Вообще мой принцип – если правда не обижает того человека, которому я ее говорю, – не лгать. Кащея никак бы не обидела моя правда, но… Он бы стал привязываться с вопросами и, главное, он крепко сейчас держал меня за талию. Не могу сказать, что мне это неприятно, но почему-то мне обидно, что он постоянно говорит о том, что я его соблазняю, пытается обнять, схватить то за руку, то за ногу, но никуда меня не приглашает (я бы с удовольствием сходила вместе с ним на концерт, на спектакль, на выставку или просто в парк) и вообще относится, как к говорящей кукле. Конечно, я могла бы пригласить куда-то его сама, многие девушки так и поступают, но что-то мешает мне – некоторая патриархальность или еще что-то. Может быть, неуверенность, что мне это нужно.

Я встала с кровати, куда Кащей тянул меня, сидя на золотистом покрывале, и отошла подальше, на всякий случай к двери, встала рядом с табличкой, на которой был нарисован подробный маршрут эвакуации. Куда бежать, если запахнет дымом или если твой старший товарищ попробует так настойчиво атаковать тебя.

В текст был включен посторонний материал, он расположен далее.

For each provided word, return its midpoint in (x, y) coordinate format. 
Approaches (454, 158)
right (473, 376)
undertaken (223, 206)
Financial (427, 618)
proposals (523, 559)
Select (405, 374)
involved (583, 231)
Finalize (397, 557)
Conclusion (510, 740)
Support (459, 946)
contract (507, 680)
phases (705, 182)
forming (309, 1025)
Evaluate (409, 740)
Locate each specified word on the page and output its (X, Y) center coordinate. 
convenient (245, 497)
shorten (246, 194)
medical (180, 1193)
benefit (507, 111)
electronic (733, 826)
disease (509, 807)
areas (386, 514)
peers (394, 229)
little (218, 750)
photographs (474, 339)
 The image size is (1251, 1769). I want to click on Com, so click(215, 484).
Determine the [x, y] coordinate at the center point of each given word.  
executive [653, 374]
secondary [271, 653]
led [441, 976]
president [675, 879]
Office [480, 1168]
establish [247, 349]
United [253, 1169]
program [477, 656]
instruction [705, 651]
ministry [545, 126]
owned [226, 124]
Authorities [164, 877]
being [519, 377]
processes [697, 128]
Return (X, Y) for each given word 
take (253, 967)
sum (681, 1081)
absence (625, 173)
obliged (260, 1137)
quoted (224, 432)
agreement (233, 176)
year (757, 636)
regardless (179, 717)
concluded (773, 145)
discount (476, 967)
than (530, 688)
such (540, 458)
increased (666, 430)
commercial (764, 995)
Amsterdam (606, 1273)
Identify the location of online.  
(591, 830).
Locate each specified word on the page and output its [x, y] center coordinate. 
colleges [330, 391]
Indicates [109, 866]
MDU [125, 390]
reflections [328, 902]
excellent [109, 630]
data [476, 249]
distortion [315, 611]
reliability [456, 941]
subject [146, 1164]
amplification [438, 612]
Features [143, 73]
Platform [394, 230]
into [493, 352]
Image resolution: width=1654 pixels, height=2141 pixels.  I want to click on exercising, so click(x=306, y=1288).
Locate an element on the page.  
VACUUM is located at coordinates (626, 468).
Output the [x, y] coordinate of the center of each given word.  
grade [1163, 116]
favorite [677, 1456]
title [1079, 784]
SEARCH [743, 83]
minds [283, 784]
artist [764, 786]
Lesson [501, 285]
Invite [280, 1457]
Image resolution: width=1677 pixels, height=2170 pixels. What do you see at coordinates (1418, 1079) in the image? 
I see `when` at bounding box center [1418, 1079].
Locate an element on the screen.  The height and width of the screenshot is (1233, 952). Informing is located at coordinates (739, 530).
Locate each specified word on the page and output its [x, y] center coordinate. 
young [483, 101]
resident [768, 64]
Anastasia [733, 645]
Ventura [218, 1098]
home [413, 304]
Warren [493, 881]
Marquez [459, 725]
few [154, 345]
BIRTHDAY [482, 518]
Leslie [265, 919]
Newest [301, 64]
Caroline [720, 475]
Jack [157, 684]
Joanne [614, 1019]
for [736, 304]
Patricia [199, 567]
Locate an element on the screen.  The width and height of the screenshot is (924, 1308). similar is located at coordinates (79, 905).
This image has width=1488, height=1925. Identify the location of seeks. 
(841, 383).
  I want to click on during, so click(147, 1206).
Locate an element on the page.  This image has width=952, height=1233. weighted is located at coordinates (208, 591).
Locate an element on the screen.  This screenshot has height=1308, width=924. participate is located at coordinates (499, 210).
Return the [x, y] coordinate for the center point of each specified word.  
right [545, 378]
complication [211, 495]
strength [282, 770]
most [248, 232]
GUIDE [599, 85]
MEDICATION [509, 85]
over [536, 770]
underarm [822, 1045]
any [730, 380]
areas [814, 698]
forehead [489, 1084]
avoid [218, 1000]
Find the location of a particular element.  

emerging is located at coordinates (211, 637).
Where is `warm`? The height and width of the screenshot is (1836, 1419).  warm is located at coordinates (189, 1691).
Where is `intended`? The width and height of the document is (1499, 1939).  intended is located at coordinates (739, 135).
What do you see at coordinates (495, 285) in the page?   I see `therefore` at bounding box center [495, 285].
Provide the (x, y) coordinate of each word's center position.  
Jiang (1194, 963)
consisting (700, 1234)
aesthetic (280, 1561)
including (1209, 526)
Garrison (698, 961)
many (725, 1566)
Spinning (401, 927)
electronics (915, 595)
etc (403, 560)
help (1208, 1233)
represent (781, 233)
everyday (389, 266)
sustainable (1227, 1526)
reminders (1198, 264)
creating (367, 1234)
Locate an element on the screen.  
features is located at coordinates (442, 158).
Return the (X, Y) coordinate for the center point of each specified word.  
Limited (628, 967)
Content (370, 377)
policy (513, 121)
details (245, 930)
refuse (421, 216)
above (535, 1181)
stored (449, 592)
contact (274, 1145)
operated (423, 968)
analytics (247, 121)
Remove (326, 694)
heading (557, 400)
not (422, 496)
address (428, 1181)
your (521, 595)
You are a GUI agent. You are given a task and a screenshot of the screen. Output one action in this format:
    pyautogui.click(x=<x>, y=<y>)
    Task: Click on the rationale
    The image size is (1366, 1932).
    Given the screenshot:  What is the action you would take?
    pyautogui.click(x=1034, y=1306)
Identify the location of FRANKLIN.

– Мне нужно идти, у меня встреча, – как можно нейтральнее проговорила я.

– С кем у тебя может быть здесь встреча? Так далеко от дома… – Он одним скачком встал и оказался рядом со мной, как быстрый, слишком худой кот, домашний, но проводящий большую часть жизни на улице, в погоне за кошками и прочими приключениями.

– С… родственниками.

– Неправда. – Кащей погладил меня по голове и не стал снимать руки с шеи.

Ощущая его руку у себя на шее, я как-то растерялась. Пропустила момент, когда нужно было выскользнуть из его рук. Кащей встал близко-близко ко мне, так близко, что мне уже невозможно было вырваться. И тут заиграл телефон. Звонил папа, очень кстати, как всегда. Он часто как будто чувствует моменты, когда мне плохо или когда я собираюсь сделать глупость, вот как сейчас, и звонит. Именно папа, а не мама. Мама может быть рядом с ним, но подговаривает позвонить его.

Кащей прошептал:

– Не-е-ет…

И попытался удержать меня. Конечно, он сильнее, но я ловчее. И я юркнула, быстро взяла телефон и сказала: «Привет, пап», получилось это чуть хрипловато, поэтому папа сразу забеспокоился:

– Маня, а что с голосом? Ты здорова?

– Да, просто долго молчала. У меня всё хорошо.

– Как долетела? Почему не пишешь? Как тебе разница во времени? Спать не хочешь?

– Хочу есть, – засмеялась я, – впрочем, как обычно.

– Вас не кормят? Сама поешь, у тебя же есть деньги, не экономь.